Wednesday, April 09, 2008

Come to Me by Amy Bloom

There was awhile in the mid-nineties, right when I was working in publishing during which it seemed like every work of fiction started with a Surprise! A kind of shock and awe strategy for prose. And sometimes it worked, sometimes it felt silly. But Amy Bloom, whose short story collection, Come to Me, has one of my favorite short stories, "Silver Water" in it, is one of the better Surprise! wielders.
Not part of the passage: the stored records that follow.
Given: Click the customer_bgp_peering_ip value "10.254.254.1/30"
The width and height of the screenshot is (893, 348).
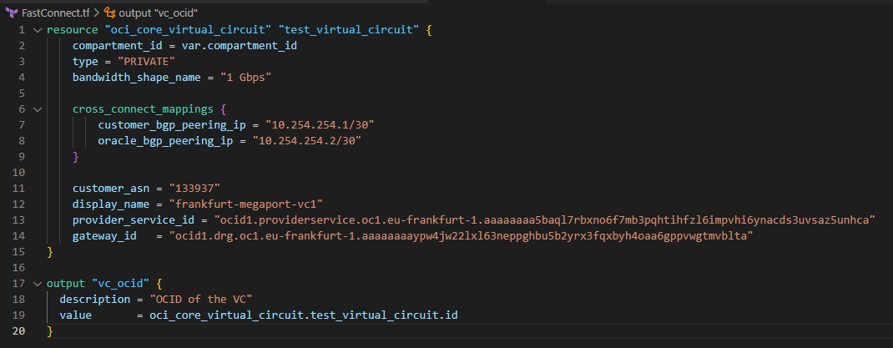Looking at the screenshot, I should pyautogui.click(x=320, y=125).
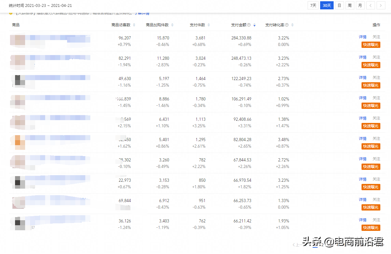The height and width of the screenshot is (254, 391).
Task: Click the orange 快速曝光 button on the first row
Action: pyautogui.click(x=371, y=44)
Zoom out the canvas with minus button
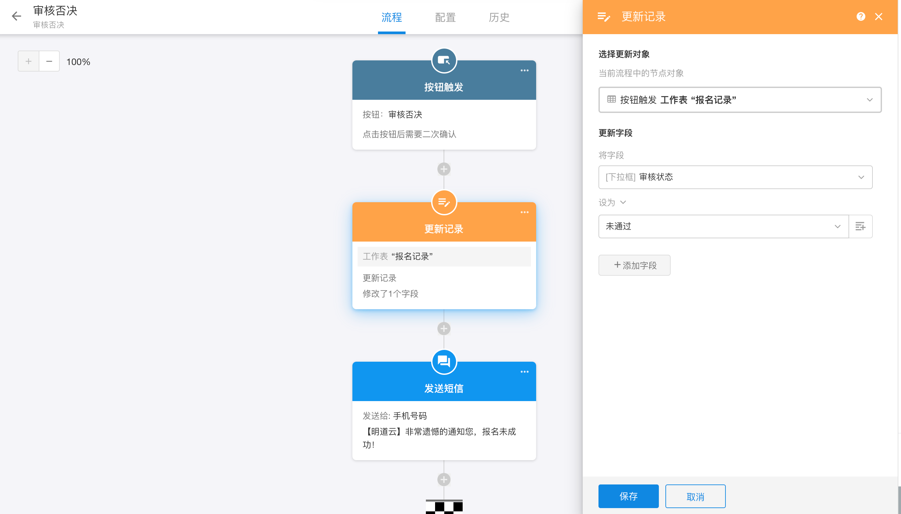901x514 pixels. 49,61
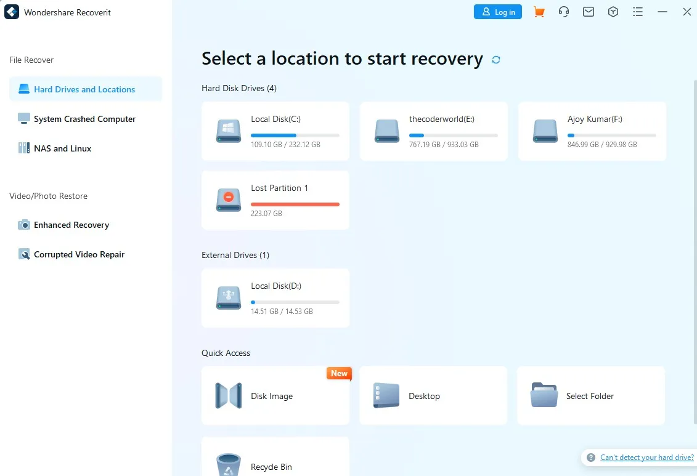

Case in point, the first sentence of the first story, "Love is Not a Pie," goes like this: "In the middle of the eulogy at my mother's boring and heart-breaking funeral, I began to think about calling off the wedding." In a surprise-story gone wrong, this would be the most original moment of the story and the rest would be a relationship gone astray, birth in the midst of death kind of story. But in this story calling off the wedding turns out to be the frame that starts and ends the story, but the most startling, original, disturbing, fascinating information is gradually dispensed in the middle (and mostly has to do with the narrator's parents). Middles don't get enough attention in teaching as far as I'm concerned. This is because it's far easier to teach what a beginning does and what an end does...much harder to explain how to keep interest in the middle. Anyway in this case, the story goes back in time and a secret is gradually revealed, and at the same time, the effects of this secret are also revealed. So mostly I think middles take the reader both backwards and forwards in characters' lives...so that we have a full understanding of the characters. Middles are largely about stages of revelation, I suppose.